The way the collaboration is set up, the room is provided by the University of Toronto, but the equipment and staff belong to the Internet Archive. The participating libraries around Canada decide which books to digitize and pay a small fee to the Internet Archive for scanning them.
How small is small?
This opens up an interesting opportunity. If we want a particular book to be digitized, and we can find it in the library catalogs of the University of Toronto, it might be possible (in theory, at least) for us to present this wish and perhaps provide the money needed, either directly from the Wikimedia Foundation, or its chapters. Canada is a country with many immigrants and the library system has books in many languages.
In due course, this is certainly something that would interest Wikimedia Canada. Multiculturalism has for some years been a key element of social policy.
This brings me to the question: Which books would be the most important to scan, to help Wikipedia?
For the Swedish and Danish Wikipedia, I know this are the out-of-copyright encyclopedias from the early 20th century, that I have already digitized in 2003 and 2008, respectively.
The Czech "Ottuv slovnik" has already been digitized by Google, as the Wikipedia article points out, http://cs.wikipedia.org/wiki/Ott%C5%AFv_slovn%C3%ADk_nau%C4%8Dn%C3%BD But are the black-and-white scans good enough, or would the Czech community be interested in Internet Archive quality scans in color? If so, we have to figure out if the Internet Archive will scan it for free, if the UofT library will pay, if the Czech chapter can pay (some chapters have money, but are not allowed to send donated money abroad, because of tax deductions), or perhaps the WMF. I saw the Ottuv slovnik on the shelves, in the same building as the scanning stations. It's just waiting for somebody to piece the puzzle together.
But let's begin with a wish list of which books to scan. Of course they need to be out-of-copyright to fit in the Internet Archive, Wikimedia Commons, and in Wikisource. Perhaps illustrated works are more interesting than text?
This would be a GLAM + wiki cooperation that cuts across national borders.
Some countries that do not allow sending donated money abroad may look upon the matter differently if the purpose is to repatriate heritage that is no longer available in the home country.
Out-of-copyright where? Is the Internet Archive willing to scan books that are still protected by copyright in the United States without necessarily putting them online itself? When considered in terms of Canadian copyright law there is considerable material published between 1923 and 1961 that we could accept at Wikilivres.

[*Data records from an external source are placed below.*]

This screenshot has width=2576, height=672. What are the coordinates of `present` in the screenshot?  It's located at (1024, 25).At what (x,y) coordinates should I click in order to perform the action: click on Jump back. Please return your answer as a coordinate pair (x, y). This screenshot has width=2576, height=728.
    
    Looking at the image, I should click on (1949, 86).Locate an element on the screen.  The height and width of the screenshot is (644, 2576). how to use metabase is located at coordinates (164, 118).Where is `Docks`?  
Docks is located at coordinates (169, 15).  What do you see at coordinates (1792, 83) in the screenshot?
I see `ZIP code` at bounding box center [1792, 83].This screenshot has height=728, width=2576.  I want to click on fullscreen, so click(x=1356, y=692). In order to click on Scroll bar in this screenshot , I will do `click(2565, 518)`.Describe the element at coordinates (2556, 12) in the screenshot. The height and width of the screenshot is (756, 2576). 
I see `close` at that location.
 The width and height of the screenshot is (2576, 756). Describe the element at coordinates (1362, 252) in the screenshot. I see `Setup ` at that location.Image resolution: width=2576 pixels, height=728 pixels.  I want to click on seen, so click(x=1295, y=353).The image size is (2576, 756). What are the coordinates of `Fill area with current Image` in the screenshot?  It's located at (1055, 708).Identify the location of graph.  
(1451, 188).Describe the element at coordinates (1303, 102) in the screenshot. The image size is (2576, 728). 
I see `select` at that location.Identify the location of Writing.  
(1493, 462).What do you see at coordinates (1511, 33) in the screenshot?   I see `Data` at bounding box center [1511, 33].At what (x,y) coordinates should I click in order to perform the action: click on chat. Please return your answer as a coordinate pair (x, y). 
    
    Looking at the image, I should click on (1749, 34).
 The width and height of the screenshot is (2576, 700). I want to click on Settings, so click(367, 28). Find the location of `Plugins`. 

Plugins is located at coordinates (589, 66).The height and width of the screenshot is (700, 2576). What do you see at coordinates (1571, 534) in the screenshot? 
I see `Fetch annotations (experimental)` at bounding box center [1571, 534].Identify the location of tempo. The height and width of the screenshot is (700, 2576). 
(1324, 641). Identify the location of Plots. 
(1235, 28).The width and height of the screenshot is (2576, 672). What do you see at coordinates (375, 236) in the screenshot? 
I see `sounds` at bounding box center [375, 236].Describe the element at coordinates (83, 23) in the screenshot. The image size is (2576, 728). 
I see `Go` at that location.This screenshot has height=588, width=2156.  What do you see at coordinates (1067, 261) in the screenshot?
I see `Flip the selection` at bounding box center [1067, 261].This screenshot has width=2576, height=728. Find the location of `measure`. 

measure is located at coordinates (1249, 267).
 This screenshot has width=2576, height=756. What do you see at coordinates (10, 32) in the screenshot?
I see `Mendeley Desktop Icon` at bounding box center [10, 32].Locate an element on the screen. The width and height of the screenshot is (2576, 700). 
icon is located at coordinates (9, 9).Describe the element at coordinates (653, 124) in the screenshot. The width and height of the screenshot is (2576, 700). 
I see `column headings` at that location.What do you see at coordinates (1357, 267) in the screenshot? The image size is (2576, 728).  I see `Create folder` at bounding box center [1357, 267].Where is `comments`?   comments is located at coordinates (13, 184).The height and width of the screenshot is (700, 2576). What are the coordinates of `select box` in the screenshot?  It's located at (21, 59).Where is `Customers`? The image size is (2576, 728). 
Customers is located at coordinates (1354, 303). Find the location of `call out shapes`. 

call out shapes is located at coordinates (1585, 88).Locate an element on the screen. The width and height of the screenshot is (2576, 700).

My personal interest is in periodical publications, and these are more problematical than monographs in any country whose copyrights are based on the date of a person's death.
Illustrated works don't have any particular interest for me. In many cases the illustration appearing in a publication is the only available option. At one time I was looking at a series of 1890s articles in "McClure's Magazine" about the world's 100 most famous paintings. with black-and-white illustrations. What a difference it would make if these texts could be made available with an alternative modern colour version of the illustrations.